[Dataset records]
· · · ·

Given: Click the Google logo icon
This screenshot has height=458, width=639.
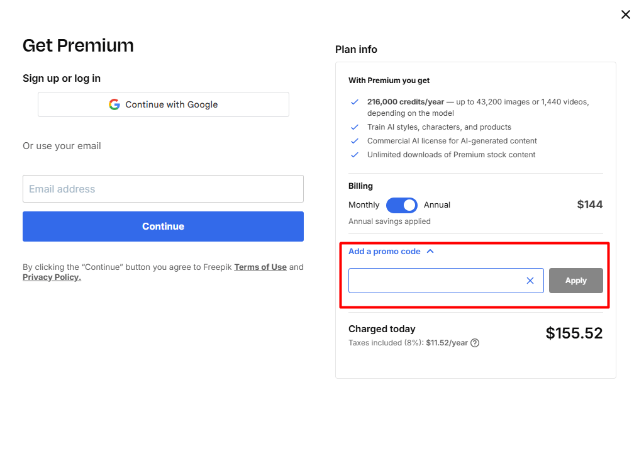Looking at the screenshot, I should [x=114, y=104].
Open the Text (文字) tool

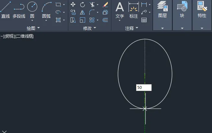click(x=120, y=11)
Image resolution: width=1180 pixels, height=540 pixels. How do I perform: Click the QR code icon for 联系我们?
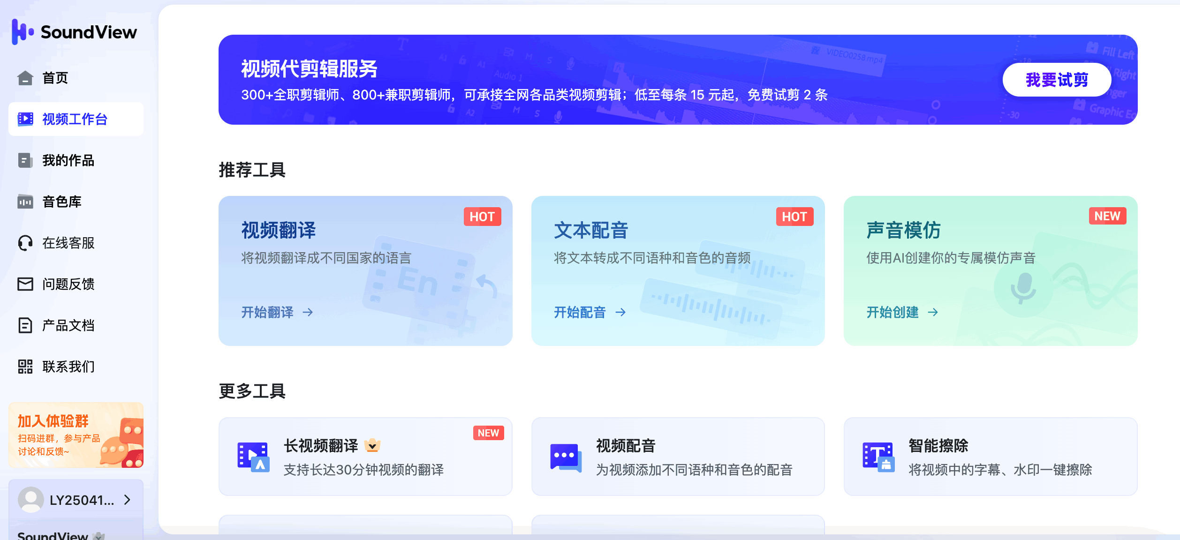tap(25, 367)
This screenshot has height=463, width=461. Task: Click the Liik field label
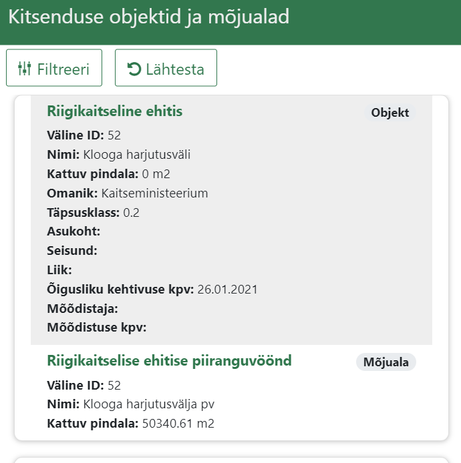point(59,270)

· · · ·

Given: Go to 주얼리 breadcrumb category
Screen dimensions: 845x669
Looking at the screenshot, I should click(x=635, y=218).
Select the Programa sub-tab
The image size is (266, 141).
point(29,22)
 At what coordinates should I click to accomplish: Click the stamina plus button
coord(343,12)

· · · ·

◆ Directions for this task: Can you update the lines from the one containing "This screenshot has height=463, width=461." down to the one containing "point(59,270)" so that "field label" becomes "text label" and nothing else changes? Leave the pictures out of your answer.

◆ Answer to this task:
This screenshot has height=463, width=461. Task: Click the Liik text label
point(59,270)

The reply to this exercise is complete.